When I look at the big picture, all of the sculptural ‘prop’ pieces I have been making all serve a certain function through which a specific action must be performed for each. I have never considered my interaction with these objects as a ‘performance art’ because to me, I see myself as having to bring ‘life’ into these objects by using it and touching it with my own hands.

Action’, and ‘space’ are the two common themes I keep referring back to. In a sense, I’m interested by the Inuit and their unique relationship with the environment: which is so barren and harsh. When you can no longer distinguish between the sky and earth, and your world becomes informed by one dominant color (white), a need to rely on other physical senses besides ‘sight’ to define one’s world grows.

“…Theirs is a world which has to be conquered with each statement and act, but which, with each act accomplished, is as quickly lost (Carpenter, 41).”

There is no system set in the Eskimo language to name things as they exist -but instead things (noun + verbs) are brought into existence. Everything is in a state of ‘being’/becoming. Edmund Carpenter describes their language as:

“…Words are like the knife of the carver: they free the idea, the thing, from the general formlessness of the outside. As a man speaks, not only is his language in a state of birth, but also the very thing about which he is talking (Carpenter, 43).”

So how does all of this information come into play in my own practice? What I know is that I resonate with the Eskimo’s relationship between the sense of ‘self’ and the environment. Their world consists of bringing things into existence because of a physical void that they encounter- and I find that very much similar to the way artists in the contemporary world (and myself included) bring creativity into this physical realm from what was once a ‘thought’. The mould and deckle I’ve been creating, the metal-ceramic coil infrastructure- all of this seems to become stationary pieces waiting for me to use, to realize an ‘action’. The moment I interact with these objects, an environment becomes to come into existence; one where which I become a central part to bringing these objects to life, to ‘being’. A space for me empty my thoughts and to reflect back upon the objects as I roll and unravel what I put through the coils, tear and wash to put through the deckle, and to physically release what was once in the deckle out to dry. 










The eskimo is not interested in scenery but in action

For nothing in their world easily defines itself and is separable from the general background. What exists, the Eskimo themselves must struggle to bring into existence. 

What does action mean to the Eskimo? In a land that seems void of anything, what do they gain from the environment- and in return what do they receive? Is the ‘struggle’ to make something out of ‘nothing’ translated into this idea of taking some form of physical action? 

The environment is a tradition of change, as change is part of tradition and a way of life. Our awareness, recollection, and experience is what shifts our concept and relation to the environment- constantly. 

‘Eskimo Realities’ by Edmund Carpenter has become a ‘totem’ piece in which I constantly go back to anchor my thought process.

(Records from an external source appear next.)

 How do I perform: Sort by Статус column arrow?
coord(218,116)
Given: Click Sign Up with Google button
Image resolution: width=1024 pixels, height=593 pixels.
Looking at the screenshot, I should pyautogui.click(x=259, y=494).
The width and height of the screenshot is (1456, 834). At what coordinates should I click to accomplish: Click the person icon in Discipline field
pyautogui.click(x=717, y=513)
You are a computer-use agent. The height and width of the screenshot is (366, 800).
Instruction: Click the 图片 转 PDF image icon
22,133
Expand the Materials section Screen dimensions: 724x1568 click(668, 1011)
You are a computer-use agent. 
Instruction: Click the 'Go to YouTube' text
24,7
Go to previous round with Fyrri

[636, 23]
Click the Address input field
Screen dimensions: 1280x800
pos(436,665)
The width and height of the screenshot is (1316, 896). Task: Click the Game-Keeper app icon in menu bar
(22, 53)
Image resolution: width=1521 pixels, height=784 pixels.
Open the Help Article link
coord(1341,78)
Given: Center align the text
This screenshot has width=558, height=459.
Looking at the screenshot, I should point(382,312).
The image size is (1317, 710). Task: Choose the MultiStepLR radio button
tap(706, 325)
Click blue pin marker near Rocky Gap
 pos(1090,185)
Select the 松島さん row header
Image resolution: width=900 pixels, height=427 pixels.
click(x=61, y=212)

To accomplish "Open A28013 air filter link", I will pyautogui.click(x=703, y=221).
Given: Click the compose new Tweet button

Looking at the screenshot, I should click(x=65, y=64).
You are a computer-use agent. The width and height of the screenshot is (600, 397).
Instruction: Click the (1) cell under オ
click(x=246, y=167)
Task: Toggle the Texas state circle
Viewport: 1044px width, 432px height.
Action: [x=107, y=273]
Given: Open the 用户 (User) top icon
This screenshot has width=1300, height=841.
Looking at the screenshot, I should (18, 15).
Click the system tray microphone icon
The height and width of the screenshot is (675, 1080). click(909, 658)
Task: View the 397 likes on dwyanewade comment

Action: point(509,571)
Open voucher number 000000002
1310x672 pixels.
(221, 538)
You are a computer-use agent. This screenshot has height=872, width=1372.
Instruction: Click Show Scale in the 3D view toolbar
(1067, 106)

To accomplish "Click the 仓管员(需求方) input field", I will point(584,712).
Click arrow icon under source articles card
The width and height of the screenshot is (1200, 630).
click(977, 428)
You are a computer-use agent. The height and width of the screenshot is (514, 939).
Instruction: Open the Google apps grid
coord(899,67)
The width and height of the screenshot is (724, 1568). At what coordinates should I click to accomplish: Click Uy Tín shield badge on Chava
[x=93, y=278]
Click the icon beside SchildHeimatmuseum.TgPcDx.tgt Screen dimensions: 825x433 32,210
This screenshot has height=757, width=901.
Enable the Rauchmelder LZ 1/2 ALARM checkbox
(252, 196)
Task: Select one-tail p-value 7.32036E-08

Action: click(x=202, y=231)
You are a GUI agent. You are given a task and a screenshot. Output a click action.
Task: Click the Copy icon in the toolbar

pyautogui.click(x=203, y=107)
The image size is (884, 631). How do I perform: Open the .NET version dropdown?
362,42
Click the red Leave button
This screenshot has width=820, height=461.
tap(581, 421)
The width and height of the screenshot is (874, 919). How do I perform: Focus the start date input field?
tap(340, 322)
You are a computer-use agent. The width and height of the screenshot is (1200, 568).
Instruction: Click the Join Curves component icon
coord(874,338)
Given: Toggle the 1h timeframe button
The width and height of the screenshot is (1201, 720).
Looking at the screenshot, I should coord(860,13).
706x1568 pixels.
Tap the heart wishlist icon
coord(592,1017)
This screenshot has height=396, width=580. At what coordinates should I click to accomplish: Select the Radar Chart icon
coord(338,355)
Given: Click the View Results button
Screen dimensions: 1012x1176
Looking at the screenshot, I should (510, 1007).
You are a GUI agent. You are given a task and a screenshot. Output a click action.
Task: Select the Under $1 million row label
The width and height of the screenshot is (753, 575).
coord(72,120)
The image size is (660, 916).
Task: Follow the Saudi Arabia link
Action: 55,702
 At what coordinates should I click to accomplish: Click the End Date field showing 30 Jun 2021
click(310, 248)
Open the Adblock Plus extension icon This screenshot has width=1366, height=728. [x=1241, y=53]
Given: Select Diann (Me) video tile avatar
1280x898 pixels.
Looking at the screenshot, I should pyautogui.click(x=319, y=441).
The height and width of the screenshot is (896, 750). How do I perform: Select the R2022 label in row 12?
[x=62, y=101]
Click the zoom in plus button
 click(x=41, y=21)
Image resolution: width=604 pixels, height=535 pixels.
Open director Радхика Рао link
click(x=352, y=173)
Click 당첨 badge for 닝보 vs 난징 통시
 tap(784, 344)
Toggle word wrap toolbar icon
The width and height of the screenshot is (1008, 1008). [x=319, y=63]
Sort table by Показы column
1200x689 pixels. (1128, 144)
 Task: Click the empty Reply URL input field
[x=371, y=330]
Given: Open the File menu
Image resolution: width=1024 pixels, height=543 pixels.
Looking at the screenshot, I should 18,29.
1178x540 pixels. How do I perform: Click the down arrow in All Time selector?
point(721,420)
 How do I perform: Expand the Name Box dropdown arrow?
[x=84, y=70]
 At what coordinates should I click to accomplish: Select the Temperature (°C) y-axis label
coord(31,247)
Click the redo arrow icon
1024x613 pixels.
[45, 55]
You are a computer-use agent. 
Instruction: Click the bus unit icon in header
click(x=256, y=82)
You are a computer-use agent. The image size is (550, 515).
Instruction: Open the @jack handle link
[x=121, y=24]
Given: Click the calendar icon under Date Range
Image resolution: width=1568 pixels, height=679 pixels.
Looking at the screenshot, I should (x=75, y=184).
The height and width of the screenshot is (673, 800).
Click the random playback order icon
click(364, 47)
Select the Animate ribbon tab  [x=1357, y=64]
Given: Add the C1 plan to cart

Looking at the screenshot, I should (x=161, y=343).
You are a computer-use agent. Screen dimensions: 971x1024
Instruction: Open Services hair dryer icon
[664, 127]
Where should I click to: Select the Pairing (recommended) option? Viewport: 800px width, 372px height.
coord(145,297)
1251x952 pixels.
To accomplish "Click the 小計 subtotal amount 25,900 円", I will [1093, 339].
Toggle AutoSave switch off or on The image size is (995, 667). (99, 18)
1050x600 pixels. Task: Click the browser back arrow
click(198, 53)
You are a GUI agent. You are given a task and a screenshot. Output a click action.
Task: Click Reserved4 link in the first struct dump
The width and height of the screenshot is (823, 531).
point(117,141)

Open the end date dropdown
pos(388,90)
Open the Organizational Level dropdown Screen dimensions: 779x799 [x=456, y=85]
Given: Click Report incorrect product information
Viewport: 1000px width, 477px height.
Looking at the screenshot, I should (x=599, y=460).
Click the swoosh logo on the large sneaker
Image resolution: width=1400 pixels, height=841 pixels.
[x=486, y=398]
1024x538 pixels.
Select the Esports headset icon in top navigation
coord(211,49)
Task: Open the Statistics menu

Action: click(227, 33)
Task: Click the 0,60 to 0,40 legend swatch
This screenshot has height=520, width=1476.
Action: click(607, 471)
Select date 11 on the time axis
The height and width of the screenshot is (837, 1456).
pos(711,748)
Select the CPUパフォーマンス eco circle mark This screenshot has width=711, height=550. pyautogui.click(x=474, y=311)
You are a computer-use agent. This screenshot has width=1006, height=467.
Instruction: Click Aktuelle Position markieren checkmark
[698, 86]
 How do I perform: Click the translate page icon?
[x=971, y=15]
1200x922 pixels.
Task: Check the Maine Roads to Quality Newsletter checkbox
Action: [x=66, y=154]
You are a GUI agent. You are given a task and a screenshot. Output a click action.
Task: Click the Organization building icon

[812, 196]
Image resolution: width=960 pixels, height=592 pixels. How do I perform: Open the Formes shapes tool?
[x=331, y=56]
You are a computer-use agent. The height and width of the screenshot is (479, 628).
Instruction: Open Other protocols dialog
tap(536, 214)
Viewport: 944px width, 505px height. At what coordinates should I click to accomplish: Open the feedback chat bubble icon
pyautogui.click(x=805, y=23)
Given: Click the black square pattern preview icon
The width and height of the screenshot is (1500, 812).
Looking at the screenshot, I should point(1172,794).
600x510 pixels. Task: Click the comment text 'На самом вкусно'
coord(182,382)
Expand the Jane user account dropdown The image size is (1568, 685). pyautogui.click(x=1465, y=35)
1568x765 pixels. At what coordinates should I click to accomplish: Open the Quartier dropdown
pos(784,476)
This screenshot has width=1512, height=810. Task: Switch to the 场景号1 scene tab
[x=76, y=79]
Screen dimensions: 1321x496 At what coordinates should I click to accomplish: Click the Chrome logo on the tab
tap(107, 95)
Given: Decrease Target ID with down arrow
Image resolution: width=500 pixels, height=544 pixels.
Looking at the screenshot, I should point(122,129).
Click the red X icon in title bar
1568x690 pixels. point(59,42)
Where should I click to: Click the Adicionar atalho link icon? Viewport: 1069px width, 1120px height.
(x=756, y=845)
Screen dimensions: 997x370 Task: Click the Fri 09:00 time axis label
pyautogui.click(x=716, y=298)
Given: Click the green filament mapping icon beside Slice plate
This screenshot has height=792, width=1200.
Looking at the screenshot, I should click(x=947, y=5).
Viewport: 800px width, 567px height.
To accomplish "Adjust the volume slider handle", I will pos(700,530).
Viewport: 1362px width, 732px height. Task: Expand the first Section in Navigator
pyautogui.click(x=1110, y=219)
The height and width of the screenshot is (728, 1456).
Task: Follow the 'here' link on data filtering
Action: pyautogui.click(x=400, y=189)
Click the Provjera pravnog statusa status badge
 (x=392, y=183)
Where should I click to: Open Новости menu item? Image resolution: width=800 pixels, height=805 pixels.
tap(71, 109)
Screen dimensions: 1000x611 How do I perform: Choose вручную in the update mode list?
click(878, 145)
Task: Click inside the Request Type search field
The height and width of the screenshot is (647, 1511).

The visual and descriptive language used to decipher the way the eskimos perceive the otherwise barren environment interests me because it breaks up the traditional view most people conceive of physical space and time. 

“Aivilik do not conceptually separate space and time, but see the situation or machine as a dynamic process…their concept of space is not one of static enclosure, such as a room with sides or boundaries, but as direction, in operation (Carpenter, 31).” 

“Auditory space has no favoured focus. It’s a sphere without fixed boundaries, space made by the thing itself, not space containing the thing…always in flux, creating its own dimensions moment by moment (Carpenter, 35).”